#### Problem description:
In the data below, find each line that contains the word "Международные" and copy it.

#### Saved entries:

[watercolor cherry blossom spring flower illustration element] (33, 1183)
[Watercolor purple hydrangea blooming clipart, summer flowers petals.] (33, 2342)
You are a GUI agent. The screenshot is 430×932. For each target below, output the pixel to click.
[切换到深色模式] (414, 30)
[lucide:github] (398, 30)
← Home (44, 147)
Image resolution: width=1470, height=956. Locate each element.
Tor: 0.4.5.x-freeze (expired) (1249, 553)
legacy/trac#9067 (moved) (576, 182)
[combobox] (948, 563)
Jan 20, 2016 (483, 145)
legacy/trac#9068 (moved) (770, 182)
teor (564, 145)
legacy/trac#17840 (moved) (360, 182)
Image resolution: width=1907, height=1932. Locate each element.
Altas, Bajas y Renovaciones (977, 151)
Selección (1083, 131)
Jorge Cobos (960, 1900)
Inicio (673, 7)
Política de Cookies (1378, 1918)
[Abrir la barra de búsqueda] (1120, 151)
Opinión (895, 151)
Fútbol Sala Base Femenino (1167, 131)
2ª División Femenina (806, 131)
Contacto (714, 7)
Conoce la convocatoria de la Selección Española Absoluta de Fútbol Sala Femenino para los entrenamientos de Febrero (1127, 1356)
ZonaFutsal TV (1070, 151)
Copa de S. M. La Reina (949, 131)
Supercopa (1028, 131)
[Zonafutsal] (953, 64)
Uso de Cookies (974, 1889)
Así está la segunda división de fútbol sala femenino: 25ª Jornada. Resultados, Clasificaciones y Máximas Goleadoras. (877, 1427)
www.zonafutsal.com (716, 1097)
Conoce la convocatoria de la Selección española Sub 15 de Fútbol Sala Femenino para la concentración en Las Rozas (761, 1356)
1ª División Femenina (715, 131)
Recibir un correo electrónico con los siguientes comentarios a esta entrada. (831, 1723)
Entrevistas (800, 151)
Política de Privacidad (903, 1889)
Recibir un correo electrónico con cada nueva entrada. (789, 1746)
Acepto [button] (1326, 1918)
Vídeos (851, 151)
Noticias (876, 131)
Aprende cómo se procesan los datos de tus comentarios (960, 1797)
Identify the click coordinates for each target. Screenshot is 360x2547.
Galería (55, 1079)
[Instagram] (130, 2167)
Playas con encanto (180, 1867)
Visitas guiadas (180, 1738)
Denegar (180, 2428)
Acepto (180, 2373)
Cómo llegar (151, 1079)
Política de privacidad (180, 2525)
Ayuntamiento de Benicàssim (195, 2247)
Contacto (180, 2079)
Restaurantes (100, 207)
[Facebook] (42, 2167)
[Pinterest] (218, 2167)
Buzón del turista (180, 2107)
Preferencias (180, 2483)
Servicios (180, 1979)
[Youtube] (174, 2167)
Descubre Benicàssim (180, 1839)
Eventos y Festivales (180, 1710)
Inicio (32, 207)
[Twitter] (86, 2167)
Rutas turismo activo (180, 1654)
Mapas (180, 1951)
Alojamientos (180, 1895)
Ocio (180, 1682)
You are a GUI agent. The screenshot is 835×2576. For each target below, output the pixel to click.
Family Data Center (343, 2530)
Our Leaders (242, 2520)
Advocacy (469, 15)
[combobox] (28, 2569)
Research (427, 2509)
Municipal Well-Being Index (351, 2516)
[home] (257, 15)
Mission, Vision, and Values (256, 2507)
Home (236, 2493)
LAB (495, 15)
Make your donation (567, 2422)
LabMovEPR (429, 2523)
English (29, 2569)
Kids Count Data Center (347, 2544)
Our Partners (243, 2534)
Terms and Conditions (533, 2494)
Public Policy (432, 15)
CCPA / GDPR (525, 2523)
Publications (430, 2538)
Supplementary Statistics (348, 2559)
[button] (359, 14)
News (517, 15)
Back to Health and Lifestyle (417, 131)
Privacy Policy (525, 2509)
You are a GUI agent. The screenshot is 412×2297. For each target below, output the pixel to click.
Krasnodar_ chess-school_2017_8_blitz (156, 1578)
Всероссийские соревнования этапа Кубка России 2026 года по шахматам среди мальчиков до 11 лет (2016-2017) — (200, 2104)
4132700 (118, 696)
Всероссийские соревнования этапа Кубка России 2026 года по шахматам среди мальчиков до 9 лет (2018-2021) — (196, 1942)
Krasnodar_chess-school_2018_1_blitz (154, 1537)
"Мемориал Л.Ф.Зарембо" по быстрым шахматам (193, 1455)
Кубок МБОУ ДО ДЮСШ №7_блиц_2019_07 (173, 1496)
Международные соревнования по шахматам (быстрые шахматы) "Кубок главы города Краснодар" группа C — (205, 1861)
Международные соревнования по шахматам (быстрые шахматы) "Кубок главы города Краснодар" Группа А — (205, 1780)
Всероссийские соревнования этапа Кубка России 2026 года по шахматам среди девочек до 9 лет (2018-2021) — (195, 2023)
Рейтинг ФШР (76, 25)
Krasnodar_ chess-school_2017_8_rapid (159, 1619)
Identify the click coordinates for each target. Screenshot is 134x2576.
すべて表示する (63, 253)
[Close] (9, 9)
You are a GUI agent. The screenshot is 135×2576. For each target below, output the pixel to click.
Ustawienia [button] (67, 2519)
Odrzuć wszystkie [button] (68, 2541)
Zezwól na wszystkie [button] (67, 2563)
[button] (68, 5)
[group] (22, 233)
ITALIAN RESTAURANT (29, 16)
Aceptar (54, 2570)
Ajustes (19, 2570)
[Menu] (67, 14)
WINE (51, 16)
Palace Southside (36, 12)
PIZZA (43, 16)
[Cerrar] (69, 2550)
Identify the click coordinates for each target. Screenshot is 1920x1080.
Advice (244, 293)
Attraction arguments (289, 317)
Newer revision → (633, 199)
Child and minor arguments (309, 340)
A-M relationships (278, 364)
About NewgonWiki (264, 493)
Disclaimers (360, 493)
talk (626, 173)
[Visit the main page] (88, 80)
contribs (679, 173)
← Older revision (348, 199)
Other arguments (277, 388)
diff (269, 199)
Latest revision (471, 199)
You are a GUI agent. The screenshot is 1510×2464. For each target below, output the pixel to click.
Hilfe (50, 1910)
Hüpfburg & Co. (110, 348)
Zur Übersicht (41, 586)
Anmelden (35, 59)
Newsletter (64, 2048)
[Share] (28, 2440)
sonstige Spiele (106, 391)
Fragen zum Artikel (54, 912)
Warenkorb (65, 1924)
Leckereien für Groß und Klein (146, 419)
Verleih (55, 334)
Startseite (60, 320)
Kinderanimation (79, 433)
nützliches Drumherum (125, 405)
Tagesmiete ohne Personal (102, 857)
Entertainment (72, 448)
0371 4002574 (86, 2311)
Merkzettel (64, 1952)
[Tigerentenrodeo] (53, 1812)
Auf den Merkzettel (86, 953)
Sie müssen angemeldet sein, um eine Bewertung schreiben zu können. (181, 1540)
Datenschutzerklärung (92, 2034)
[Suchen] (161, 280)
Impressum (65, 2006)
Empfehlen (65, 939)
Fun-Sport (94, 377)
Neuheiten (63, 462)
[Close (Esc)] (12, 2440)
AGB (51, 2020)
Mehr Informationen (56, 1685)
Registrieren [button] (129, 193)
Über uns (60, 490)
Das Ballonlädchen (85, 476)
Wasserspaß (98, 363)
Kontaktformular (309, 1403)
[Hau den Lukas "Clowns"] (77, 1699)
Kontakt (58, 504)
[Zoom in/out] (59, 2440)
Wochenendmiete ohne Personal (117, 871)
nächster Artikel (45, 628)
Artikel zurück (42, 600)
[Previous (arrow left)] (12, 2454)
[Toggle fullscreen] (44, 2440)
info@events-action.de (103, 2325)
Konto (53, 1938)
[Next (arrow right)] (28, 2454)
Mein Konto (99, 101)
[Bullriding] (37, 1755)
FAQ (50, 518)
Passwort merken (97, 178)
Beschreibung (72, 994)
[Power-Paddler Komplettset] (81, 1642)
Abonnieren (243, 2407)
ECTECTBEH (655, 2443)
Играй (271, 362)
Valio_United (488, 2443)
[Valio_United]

#### Answer section:
Международные соревнования по шахматам (быстрые шахматы) "Кубок главы города Краснодар" группа C — (205, 1861)
Международные соревнования по шахматам (быстрые шахматы) "Кубок главы города Краснодар" Группа А — (205, 1780)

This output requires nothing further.